Hoje, um início do diálogo entre MPs existe por meio do Grupo Nacional de Combate às Organizações Criminosas (Gncoc), parte do CNMP, que coloca promotores de vários estados em contato. — A falta de informação leva a situações como a que vimos este ano na CPI do Tráfico de Armas no Rio: a PF do Rio cadastra hoje roubos de armas de 2004, e há 150 mil armas apreendidas num depósito da Polícia Civil que o Exército não sabia que existiam — diz o deputado estadual Marcelo Freixo (PSOL-RJ). — Integração de dados é essencial para qualquer área. ■

REGINA MIKI
‘País ainda não tem política de segurança’


● Secretária nacional de Segurança Pública do Ministério da Justiça, Regina Miki admite lacunas nos registros de segurança e adianta detalhes do sistema de criminalidade anunciado pelo ministro José Eduardo Cardozo.

O GLOBO: Como será o índice de criminalidade anunciado pelo ministro?

REGINA MIKI: Estamos planejando um sistema nacional, com dados de todos os estados. A primeira dificuldade é padronizar os registros de ocorrência, porque cada estado faz de um modo. Por que usamos dados de 2008 no Mapa da Violência? Porque os dados padronizados que temos são do SUS, então pegamos emprestado dele. Mas você acaba fazendo uma política hoje com dados de 2008, é gravíssimo. A segunda dificuldade é o gerenciamento: o dado não é nosso, a gente depende de cada estado. Por isso, estamos desenvolvendo um software captador de dados, para que ele busque nos sistemas de cada estado os dados que nos interessam, em vez de criarmos mais um cadastro para o policial de cada estado preencher.

● Quando o software começa a operar?

REGINA: Isso ainda está em gestação. Mas sem dúvida toda a base de tecnologia da rede InfoSeg seria aproveitada. Queremos que o software esteja em teste até o fim deste ano.

● Se os estados não são obrigados a mandar dados para a InfoSeg, como garantir que se integrarão ao novo sistema?

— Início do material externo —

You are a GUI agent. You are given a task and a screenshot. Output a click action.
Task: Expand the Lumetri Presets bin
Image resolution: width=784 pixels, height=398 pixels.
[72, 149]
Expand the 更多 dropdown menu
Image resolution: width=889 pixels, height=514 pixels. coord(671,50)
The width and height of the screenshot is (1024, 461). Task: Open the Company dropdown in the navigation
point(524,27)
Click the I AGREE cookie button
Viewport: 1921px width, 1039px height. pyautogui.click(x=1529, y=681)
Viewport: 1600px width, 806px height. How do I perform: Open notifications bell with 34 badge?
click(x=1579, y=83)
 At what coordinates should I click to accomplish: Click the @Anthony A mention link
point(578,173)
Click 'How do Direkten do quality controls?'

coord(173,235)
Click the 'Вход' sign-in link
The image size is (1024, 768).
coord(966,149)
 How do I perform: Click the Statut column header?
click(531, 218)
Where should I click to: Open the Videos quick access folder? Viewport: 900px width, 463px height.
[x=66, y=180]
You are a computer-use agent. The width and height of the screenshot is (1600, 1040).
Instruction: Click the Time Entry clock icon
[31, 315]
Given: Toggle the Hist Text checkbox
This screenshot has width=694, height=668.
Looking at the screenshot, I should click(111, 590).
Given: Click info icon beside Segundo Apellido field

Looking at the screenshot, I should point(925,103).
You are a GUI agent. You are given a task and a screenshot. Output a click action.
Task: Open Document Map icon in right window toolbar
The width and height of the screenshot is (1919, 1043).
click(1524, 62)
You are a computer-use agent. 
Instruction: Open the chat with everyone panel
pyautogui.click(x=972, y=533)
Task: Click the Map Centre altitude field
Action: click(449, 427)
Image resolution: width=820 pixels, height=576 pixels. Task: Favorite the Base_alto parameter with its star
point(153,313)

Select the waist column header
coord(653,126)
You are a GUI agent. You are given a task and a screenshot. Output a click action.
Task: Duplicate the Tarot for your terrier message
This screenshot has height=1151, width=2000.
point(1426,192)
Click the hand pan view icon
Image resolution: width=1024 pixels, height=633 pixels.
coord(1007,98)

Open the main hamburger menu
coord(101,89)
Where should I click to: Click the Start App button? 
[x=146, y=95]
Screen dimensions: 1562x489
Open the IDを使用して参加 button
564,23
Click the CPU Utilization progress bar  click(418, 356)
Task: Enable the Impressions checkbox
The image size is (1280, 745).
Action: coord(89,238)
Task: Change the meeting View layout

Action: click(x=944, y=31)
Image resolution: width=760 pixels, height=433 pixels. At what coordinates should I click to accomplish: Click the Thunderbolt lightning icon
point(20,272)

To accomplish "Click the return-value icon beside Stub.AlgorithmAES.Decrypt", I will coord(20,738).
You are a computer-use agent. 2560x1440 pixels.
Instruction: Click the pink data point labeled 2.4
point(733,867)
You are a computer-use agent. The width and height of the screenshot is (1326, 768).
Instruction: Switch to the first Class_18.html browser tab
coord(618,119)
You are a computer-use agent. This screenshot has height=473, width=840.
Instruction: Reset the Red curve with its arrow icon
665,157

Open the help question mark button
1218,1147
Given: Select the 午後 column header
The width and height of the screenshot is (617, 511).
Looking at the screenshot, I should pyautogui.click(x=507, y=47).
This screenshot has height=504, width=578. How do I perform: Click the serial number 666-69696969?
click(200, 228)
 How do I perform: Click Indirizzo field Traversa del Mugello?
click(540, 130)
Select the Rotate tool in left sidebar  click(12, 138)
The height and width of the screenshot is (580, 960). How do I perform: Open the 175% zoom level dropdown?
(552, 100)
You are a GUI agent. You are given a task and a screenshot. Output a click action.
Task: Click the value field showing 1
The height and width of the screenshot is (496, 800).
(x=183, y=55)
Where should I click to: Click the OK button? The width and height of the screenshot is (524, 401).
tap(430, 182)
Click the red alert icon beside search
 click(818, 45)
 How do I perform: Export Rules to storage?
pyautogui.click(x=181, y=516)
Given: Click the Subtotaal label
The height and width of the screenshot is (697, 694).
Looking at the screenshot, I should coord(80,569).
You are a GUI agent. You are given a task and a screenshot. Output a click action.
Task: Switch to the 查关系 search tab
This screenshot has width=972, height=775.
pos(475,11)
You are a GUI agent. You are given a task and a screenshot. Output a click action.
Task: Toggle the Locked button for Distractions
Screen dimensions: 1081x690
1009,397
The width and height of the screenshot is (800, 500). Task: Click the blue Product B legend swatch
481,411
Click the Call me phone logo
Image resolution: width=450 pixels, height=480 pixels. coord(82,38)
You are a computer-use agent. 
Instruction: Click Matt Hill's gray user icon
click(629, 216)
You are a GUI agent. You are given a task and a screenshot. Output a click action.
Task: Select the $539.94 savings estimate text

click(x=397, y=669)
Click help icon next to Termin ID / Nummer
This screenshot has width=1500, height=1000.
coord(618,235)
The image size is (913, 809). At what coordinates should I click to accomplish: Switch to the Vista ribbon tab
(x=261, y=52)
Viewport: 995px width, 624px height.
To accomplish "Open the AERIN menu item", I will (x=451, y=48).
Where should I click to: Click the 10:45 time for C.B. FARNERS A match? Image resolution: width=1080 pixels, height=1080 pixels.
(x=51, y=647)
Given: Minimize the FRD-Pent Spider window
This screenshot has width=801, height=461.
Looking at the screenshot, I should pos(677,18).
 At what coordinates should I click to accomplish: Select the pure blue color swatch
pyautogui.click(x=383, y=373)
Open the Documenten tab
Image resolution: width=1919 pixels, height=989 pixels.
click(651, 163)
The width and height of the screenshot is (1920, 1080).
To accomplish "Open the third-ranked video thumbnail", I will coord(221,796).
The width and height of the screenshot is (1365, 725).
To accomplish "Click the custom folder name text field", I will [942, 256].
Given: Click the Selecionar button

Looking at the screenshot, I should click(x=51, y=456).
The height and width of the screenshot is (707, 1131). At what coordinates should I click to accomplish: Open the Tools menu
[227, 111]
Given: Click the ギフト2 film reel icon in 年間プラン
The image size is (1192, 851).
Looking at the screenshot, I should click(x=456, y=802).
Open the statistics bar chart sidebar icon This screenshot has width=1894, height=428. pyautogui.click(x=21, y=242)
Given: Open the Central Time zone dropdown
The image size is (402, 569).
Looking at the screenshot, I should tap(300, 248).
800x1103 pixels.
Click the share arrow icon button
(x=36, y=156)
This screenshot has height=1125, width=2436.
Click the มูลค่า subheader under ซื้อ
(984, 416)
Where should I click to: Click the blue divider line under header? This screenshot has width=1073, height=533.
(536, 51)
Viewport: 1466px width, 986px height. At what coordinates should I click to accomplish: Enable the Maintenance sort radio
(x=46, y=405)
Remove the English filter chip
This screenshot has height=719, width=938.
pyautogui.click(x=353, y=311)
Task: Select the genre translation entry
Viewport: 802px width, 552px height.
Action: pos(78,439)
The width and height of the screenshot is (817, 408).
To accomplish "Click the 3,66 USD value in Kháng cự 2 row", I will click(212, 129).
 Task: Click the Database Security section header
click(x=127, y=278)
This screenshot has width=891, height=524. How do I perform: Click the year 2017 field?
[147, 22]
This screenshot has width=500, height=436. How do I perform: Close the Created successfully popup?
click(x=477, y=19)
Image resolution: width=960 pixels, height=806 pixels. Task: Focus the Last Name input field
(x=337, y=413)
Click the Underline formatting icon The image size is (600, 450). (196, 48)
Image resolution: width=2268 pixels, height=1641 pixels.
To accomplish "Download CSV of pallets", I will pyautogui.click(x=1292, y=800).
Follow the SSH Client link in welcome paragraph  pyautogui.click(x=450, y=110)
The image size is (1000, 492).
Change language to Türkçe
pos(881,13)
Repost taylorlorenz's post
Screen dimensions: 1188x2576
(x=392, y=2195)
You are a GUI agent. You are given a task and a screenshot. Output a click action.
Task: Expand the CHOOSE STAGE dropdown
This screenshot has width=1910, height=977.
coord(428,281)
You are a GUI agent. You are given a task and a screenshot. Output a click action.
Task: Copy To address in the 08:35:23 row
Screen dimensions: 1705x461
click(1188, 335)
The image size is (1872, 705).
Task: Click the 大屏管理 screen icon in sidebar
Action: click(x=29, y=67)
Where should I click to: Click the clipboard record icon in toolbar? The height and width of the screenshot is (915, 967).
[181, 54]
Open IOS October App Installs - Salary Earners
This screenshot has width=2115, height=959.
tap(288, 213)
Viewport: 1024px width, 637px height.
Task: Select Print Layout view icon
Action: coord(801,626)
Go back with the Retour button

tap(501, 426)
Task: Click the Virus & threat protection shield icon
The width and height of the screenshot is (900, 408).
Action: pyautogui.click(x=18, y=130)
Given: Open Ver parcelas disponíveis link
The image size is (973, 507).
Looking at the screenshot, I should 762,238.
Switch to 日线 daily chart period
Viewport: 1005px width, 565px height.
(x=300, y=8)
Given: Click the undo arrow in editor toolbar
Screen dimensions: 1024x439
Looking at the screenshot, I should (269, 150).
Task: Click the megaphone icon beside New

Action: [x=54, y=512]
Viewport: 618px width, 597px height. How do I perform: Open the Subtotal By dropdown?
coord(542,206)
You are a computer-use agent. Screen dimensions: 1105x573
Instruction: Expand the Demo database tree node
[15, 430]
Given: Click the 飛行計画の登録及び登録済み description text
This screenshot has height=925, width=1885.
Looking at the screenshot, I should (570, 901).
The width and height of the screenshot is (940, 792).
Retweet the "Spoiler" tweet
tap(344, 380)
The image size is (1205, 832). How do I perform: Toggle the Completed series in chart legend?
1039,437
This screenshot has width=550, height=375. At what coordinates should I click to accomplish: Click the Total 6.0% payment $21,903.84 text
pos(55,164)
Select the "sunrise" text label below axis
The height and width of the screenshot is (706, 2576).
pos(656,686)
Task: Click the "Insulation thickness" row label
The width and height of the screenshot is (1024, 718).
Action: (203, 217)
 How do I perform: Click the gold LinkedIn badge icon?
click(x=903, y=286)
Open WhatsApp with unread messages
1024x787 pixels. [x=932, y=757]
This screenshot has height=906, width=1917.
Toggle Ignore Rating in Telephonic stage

REGINA: Realmente não há essa obrigação, e é a razão pela qual ainda temos lacunas na alimentação de informações. Na InfoSeg, há estados que deixaram de alimentar (a rede) por um ano. Mas é preciso se criar um mecanismo de indução, para que os estados tenham de mandar esses dados. Os estados têm de entender que os queremos como parceiros; que queremos os dados não para criar um ranking de locais mais violentos que os prejudique, e, sim, para saber para onde é mais necessário enviar recursos, para que o estado atinja determinada meta de combate à violência.

● Como seria essa “indução” aos estados?

REGINA: Condicionando o recebimento de repasses federais ao envio, pelo estado, desses dados. Pode ser repasse do Fundo Nacional de Segurança Pública, do Pronasci. Estamos articulando isso.

● Hoje não há lista nacional de foragidos ou desaparecidos. Como fazer segurança assim?

REGINA:
Respondo com outra pergunta: como está a criminalidade no Brasil? É só você ver. É por essas lacunas que o país ainda não tem uma política de Estado de segurança.